[Task directions]:
Copy out exactly the lines from the first line of the material below through the line containing "Task: Switch to the NOTIZIE tab", and nothing beyond them.

[Excerpted records]:

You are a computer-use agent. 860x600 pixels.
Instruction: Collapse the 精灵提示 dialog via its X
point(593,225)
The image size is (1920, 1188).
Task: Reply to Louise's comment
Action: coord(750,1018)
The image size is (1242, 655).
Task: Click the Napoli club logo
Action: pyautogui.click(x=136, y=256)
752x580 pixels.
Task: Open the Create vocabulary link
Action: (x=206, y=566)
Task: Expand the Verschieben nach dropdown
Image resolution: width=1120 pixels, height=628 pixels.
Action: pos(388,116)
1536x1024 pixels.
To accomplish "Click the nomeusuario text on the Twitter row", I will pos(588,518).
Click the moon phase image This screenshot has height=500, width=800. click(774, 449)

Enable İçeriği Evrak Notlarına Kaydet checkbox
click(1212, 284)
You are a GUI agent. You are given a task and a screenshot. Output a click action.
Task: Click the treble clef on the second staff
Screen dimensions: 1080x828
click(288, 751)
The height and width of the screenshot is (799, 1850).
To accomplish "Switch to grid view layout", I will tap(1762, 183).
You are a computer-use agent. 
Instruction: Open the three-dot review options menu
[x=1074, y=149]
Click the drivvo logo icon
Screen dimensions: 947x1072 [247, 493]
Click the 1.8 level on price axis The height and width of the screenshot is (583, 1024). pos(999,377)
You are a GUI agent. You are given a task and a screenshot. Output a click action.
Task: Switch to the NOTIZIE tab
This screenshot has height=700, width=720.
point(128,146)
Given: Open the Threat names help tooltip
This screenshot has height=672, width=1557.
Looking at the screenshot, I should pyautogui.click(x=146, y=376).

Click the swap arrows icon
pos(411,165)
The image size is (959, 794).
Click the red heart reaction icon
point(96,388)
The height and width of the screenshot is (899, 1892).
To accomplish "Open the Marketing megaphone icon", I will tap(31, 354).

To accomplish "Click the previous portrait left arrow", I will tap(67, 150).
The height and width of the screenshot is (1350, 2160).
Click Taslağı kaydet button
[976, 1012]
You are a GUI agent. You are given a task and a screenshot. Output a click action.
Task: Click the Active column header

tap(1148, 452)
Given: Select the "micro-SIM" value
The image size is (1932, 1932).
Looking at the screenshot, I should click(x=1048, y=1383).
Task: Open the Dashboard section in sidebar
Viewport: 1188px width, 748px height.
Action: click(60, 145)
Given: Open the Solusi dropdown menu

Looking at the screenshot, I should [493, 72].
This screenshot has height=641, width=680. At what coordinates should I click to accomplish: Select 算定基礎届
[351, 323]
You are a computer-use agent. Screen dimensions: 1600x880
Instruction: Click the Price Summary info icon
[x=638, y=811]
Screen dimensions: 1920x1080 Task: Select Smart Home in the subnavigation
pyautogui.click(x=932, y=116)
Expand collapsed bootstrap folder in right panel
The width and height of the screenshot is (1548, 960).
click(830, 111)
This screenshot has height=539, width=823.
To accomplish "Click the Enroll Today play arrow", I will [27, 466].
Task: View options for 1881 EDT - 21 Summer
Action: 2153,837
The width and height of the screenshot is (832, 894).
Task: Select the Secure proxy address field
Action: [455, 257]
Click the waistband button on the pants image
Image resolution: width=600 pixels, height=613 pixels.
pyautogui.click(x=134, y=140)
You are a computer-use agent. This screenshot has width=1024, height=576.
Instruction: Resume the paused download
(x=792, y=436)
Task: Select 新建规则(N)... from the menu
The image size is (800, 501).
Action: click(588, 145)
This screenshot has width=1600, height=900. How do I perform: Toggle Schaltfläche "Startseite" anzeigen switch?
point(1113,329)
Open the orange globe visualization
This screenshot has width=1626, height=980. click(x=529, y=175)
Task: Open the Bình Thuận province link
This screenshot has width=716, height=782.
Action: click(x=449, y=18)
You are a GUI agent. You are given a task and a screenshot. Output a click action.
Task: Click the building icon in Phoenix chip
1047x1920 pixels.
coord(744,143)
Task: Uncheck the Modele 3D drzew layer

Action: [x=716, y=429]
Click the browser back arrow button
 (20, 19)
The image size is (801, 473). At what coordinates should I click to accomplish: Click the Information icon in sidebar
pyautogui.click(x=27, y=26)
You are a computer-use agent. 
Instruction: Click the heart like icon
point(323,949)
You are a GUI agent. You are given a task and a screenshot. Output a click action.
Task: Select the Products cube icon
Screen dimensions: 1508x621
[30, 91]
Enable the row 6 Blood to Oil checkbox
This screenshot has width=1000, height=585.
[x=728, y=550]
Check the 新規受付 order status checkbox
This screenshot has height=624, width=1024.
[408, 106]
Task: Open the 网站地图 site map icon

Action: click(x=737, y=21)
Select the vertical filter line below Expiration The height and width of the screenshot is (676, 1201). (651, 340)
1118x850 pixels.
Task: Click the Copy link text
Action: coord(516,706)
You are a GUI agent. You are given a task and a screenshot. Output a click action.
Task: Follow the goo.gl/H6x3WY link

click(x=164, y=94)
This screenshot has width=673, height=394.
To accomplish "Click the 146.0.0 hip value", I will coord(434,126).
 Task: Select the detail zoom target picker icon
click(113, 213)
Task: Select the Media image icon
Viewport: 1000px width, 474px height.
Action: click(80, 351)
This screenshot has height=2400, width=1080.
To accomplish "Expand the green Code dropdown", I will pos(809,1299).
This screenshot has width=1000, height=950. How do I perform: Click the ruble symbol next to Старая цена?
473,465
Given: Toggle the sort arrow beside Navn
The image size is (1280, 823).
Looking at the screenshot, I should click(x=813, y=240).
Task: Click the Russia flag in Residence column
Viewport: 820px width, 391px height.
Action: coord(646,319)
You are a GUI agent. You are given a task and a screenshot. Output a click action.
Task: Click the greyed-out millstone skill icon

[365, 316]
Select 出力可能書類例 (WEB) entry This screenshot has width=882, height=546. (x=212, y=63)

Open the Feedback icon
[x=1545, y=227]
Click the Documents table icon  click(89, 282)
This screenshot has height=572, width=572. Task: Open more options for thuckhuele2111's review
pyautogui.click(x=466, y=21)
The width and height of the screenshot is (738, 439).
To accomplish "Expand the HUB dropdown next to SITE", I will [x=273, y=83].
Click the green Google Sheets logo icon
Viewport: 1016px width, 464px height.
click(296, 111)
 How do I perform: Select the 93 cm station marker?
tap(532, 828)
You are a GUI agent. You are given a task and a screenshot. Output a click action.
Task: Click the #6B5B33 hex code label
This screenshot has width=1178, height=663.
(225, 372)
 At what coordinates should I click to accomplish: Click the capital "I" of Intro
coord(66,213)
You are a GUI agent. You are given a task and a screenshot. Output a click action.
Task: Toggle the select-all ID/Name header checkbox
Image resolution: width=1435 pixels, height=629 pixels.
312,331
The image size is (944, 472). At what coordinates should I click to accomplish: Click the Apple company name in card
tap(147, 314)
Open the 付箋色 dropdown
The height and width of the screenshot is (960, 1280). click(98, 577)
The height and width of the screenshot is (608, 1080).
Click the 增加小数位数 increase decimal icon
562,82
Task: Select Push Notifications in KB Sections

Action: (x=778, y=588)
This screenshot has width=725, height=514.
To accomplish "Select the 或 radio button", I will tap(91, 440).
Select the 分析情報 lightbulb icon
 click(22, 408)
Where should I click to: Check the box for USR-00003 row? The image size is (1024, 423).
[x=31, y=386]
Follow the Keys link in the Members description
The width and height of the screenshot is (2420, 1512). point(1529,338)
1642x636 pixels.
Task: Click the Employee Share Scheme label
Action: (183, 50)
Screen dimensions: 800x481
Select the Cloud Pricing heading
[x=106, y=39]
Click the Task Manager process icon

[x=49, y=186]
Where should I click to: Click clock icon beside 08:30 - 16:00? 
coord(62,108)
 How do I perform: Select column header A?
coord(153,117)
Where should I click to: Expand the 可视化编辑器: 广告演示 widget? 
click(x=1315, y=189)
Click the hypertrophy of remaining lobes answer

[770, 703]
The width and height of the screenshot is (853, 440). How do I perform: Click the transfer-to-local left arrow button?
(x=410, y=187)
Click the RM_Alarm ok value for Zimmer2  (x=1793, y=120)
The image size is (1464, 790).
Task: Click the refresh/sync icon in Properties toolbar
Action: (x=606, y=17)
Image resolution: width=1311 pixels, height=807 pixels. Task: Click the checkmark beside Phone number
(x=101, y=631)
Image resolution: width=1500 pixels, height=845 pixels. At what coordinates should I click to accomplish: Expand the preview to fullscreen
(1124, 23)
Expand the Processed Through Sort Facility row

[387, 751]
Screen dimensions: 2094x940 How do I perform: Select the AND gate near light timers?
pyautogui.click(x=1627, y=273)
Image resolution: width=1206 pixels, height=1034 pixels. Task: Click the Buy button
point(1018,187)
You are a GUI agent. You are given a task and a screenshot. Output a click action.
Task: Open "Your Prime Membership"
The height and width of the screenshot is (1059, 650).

[Expected output]:
You are a computer-use agent. 860x600 pixels.
Instruction: Collapse the 精灵提示 dialog via its X
point(593,225)
The image size is (1920, 1188).
Task: Reply to Louise's comment
Action: coord(750,1018)
The image size is (1242, 655).
Task: Click the Napoli club logo
Action: pyautogui.click(x=136, y=256)
752x580 pixels.
Task: Open the Create vocabulary link
Action: (x=206, y=566)
Task: Expand the Verschieben nach dropdown
Image resolution: width=1120 pixels, height=628 pixels.
Action: pos(388,116)
1536x1024 pixels.
To accomplish "Click the nomeusuario text on the Twitter row", I will pos(588,518).
Click the moon phase image This screenshot has height=500, width=800. click(774, 449)

Enable İçeriği Evrak Notlarına Kaydet checkbox
click(1212, 284)
You are a GUI agent. You are given a task and a screenshot. Output a click action.
Task: Click the treble clef on the second staff
Screen dimensions: 1080x828
click(288, 751)
The height and width of the screenshot is (799, 1850).
To accomplish "Switch to grid view layout", I will tap(1762, 183).
You are a computer-use agent. 
Instruction: Open the three-dot review options menu
[x=1074, y=149]
Click the drivvo logo icon
Screen dimensions: 947x1072 [247, 493]
Click the 1.8 level on price axis The height and width of the screenshot is (583, 1024). pos(999,377)
You are a GUI agent. You are given a task and a screenshot. Output a click action.
Task: Switch to the NOTIZIE tab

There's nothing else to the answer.